Pahala menyebut pengangkatan 193 pejabat di Pemerintah Provinsi Sulsel yang diteken wakil gubernur saat gubernur umrah.

“Menurut Komisi ASN, prosedurnya itu tidak tepat, yang berwenang tanda tangan itu gubernur. Yang boleh dimutasi juga ada kriterianya dan itu sudah dikoreksi oleh Pemda bahwa nggak 193 tetapi 188 saja,” papar Pahala.
Berikut point-point yang disampaikan Pansus hak Angket ke KPK.
1. SK kepegawaian diteken wakil gubernur dengan dasar SK Gubernur Nomor 40 Tahun 2003 tentang Pendelegasian Sebagian Wewenang/Pemberian Kuasa untuk Menetapkan Pengangkatan, Pemindahan, dan Pemberhentian PNS di Lingkup Pemerintah Provinsi Sulawesi Selatan. SK tersebut sudah tidak relevan lagi dengan UU Nomor 5 Tahun 2014 tentang Aparatur Sipil Negara.
2. Sebagian besar SK Kepegawaian di lingkungan Pemprov Sulsel ditandatangani wakil gubernur, termasuk SK Mutasi 193 ASN dan SK Pokja ULP.
3. Pemprov Sulsel sudah memiliki aplikasi kinerja namun belum diimplementasikan dengan optimal.
4. KPK menerima pengaduan, baik dari internal maupun eksternal Pemprov Sulsel. Atas pengaduan tersebut, direkomendasikan kepada gubernur untuk melakukan pemeriksaan dengan tujuan tertentu (PDTT) Pengelolaan Keuangan pada Biro Umum dan Dinas Perhubungan.
5. Atas hasil pemeriksaan yang sudah dilakukan dan ditemukan indikasi penyalahgunaan anggaran dan pelanggaran lainnya, direkomendasikan kepada gubernur untuk memberikan sanksi merujuk pada PP 53 Tahun 2010.
6. Untuk diketahui, saat ini Pemprov sedang melakukan PDTT terhadap Sekretariat Dewan (Sekwan) Provinsi Sulsel tahun 2017 dan beberapa SKPD lainnya terkait pengelolaan anggaran.

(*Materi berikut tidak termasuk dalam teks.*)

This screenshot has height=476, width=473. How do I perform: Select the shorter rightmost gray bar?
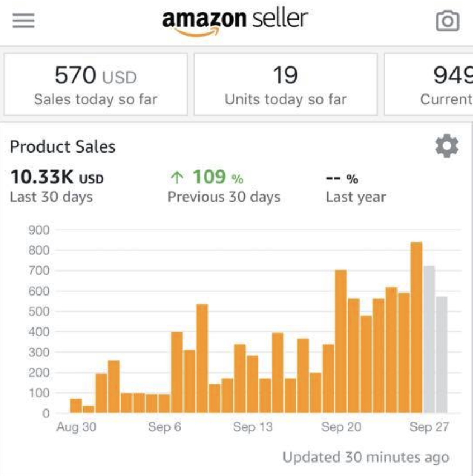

7. Beberapa temuan yang didapatkan di antaranya adalah perjalanan dinas fiktif, kelebihan pembayaran perjalanan dinas, perjalanan dinas tidak sesuai peruntukan, perjalanan dinas tidak efisien atau pemborosan, yang mengakibatkan kerugian keuangan daerah hingga total milyaran rupiah.